BRIEF DESCRIPTION OF THE DRAWINGS
[0029] FIG. 1 illustrates the different modules used in the process
according to the invention.
[0030] FIG. 2 illustrates an example embodiment of the process
according to the invention.
[0031] FIG. 3 illustrates the operating steps of a specific patent
application according to the invention.
DETAILED PRESENTATION OF PARTICULAR EMBODIMENTS
[0032] The case of the Airbus type aircraft configuration is
considered as an example throughout the remainder of this
description, however the configuration of any other industrial
product would be quite possible, for example helicopters,
automobiles, etc.
[0033] This invention relates to a process for structuring and
managing the configuration of an aircraft using a computer 9 that
in particular includes a processor, a memory, data input means, for
example a keyboard and a mouse, and a display screen, in which:
[0034] a set of technical objects is described, each technical
object either representing a function of the aircraft (EPAC), or
describing an implementation method (TDU) for such an aircraft
function to create an aircraft configuration, these objects
representing implementation options for this aircraft proposed to a
customer;
[0035] a known database is updated to clarify the definition of
each technical object, and its inter-relations with the other
objects in the configuration by an expression of rules and
constraints;
[0036] this database is used interactively and dynamically during
the definition of this aircraft carried out with this customer
through a choice of options.
[0037] More precisely, this process uses five modules, for which
the state may be illustrated on the display screen and modified
using input means:
[0038] a knowledge management module (11) ("Back Office Module",
the "Back office" being technical documentation and validation work
that is done in close cooperation with design offices and program
managers), which is dedicated to the management of all Airbus
entities including documentation generation, in other words the
standard specification and catalogues.

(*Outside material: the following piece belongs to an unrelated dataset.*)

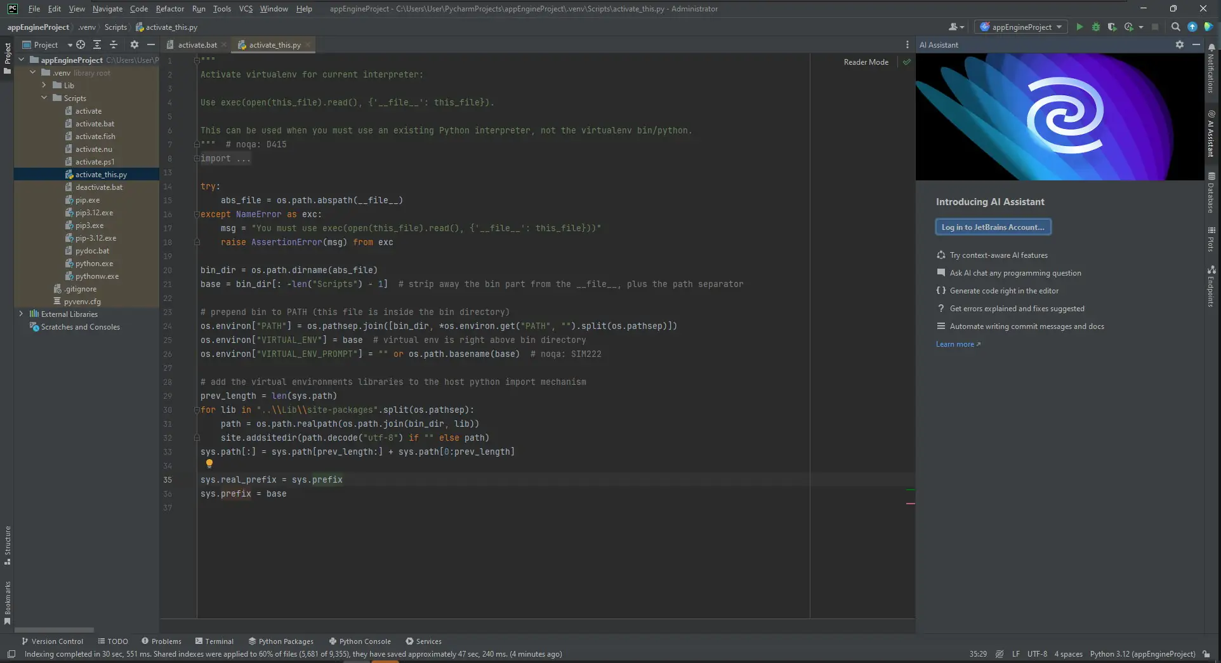Open Search Everywhere magnifier icon
The image size is (1221, 663).
(x=1175, y=27)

For example, these entities
are EPAC technical objects each representing an aircraft function,
some of these functions being compulsory (for example the motor
drive), TDU technical objects each describing a solution to
implement an EPAC technical object (several TDU technical solutions
may be proposed for one EPAC function), the definition of standard
characteristics, the catalogue definition, etc.
[0039] a contract management module 12 ("Front Office Module", the
"Front Office" being use of the work done by the "Back Office" for
technical-sales engineers working with the customer) that is
dedicated to the management of fleet configurations including the
generation of contract documentation;
[0040] an administration module 13 that is dedicated to the
management of user profiles, either in "Back Office" or in "Front
Office";
[0041] a mass management module 14, either in the "Back Office" or
the "Front Office".
[0042] In FIG. 1, the "Back Office" and "Front Office" parts are
marked with references 16 and 17 respectively.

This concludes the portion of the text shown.